El cineasta mexicano Alejandro González Iñárritu, ganador de cinco premios Oscar y director de películas como Amores perros, Birdman, 21 gramos, Babel, Biutiful, El renacido y Bardo, se convirtió en el primer cineasta en ingresar a El Colegio Nacional, una de las instituciones culturales e intelectuales más importantes de México.
Durante una sesión solemne celebrada el 26 de mayo, el realizador tomó formalmente posesión de su lugar dentro de la institución, marcando un momento inédito para el cine mexicano al abrir espacio al séptimo arte dentro de un organismo que reúne a figuras destacadas del pensamiento, la ciencia, el arte y la cultura.
En su discurso de ingreso, titulado “La alucinación consensuada”, Alejandro González Iñárritu reflexionó sobre el cine como un lenguaje visual, memoria, experiencia humana y herramienta para comprender la realidad. Además, compartió parte de sus procesos creativos, las dificultades de hacer cine y el valor del trabajo colectivo detrás de una producción cinematográfica.
“No soy un hombre de palabras, mis argumentos no se conjugan en verbos, sino en imágenes, planos, encuadres y silencios incómodos”, expresó el director durante la ceremonia, donde también reconoció sentirse conmovido y sorprendido por formar parte de El Colegio Nacional.
El realizador explicó que durante años mostró resistencia a aceptar la invitación, impulsada por el escritor Juan Villoro, debido a la responsabilidad que implica pertenecer a esta institución y a la dificultad de explicarse a sí mismo desde la palabra.
Asimismo, Iñárritu señaló que su nombramiento representa un reconocimiento no solo a su trayectoria personal, sino también a la historia y tradición del cine mexicano, al recordar a figuras como Emilio Fernández, Luis Buñuel, Roberto Gavaldón, Fernando de Fuentes, Arturo Ripstein, Felipe Cazals, Alfonso Cuarón, Guillermo del Toro, Carlos Reygadas, Tatiana Huezo y Lila Avilés, entre otros.
Durante su intervención, el director destacó que México es una potencia visual, al señalar que la imagen ha sido históricamente una forma de explicar el mundo, desde los códices prehispánicos hasta el muralismo mexicano.
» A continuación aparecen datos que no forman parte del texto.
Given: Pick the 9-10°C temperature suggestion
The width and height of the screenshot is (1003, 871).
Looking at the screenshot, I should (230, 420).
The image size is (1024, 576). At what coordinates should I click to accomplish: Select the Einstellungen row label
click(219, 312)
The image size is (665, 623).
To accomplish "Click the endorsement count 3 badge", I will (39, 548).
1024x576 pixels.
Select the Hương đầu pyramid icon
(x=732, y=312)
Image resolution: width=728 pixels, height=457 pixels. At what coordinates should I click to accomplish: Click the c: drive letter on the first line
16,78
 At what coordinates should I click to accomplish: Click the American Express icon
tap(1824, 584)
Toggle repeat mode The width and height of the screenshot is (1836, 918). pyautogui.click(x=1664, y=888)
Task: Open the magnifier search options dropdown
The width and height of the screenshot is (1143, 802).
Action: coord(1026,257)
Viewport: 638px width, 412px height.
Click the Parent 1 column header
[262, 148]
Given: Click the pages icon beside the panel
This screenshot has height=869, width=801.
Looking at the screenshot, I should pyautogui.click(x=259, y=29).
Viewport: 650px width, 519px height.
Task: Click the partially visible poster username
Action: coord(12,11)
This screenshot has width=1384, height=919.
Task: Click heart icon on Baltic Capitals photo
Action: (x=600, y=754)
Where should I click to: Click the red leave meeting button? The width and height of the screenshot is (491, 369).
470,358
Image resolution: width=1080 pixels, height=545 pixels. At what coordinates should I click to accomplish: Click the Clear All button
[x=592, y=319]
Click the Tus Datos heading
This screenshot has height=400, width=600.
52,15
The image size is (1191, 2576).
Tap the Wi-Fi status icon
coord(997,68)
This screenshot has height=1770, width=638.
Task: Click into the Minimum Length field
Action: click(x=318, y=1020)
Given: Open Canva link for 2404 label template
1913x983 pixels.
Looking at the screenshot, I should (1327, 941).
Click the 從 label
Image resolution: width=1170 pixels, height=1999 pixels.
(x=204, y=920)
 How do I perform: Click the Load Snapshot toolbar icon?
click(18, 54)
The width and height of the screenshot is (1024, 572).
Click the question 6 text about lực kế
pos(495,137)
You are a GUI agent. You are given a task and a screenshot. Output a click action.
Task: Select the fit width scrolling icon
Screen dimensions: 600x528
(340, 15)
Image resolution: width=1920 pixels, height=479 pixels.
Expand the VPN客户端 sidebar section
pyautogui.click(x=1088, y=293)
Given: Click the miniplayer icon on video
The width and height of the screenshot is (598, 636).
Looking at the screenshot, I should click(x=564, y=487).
Hacia el cierre de su mensaje, el cineasta lanzó una reflexión sobre la tecnología y la creación artística al advertir sobre el riesgo de sustituir la experiencia humana por imágenes generadas mediante inteligencia artificial y llamó a preservar la esencia del arte cinematográfico: “Sigamos, humanos, haciendo cine con humanos para humanos”.